[Entries for locating words and elements]
# # #

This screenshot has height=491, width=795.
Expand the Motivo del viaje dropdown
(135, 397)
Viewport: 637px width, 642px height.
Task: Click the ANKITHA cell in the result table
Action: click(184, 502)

# # #

• DESCRIPTION OF THE TASK
Turn the records above into a Markdown table with the columns "No." and "Line". Give each non-blank line its own row, numbered in order.

• PROBLEM SOLUTION
| No. | Line |
|---|---|
| 1 | This screenshot has height=491, width=795. |
| 2 | Expand the Motivo del viaje dropdown |
| 3 | (135, 397) |
| 4 | Viewport: 637px width, 642px height. |
| 5 | Task: Click the ANKITHA cell in the result table |
| 6 | Action: click(184, 502) |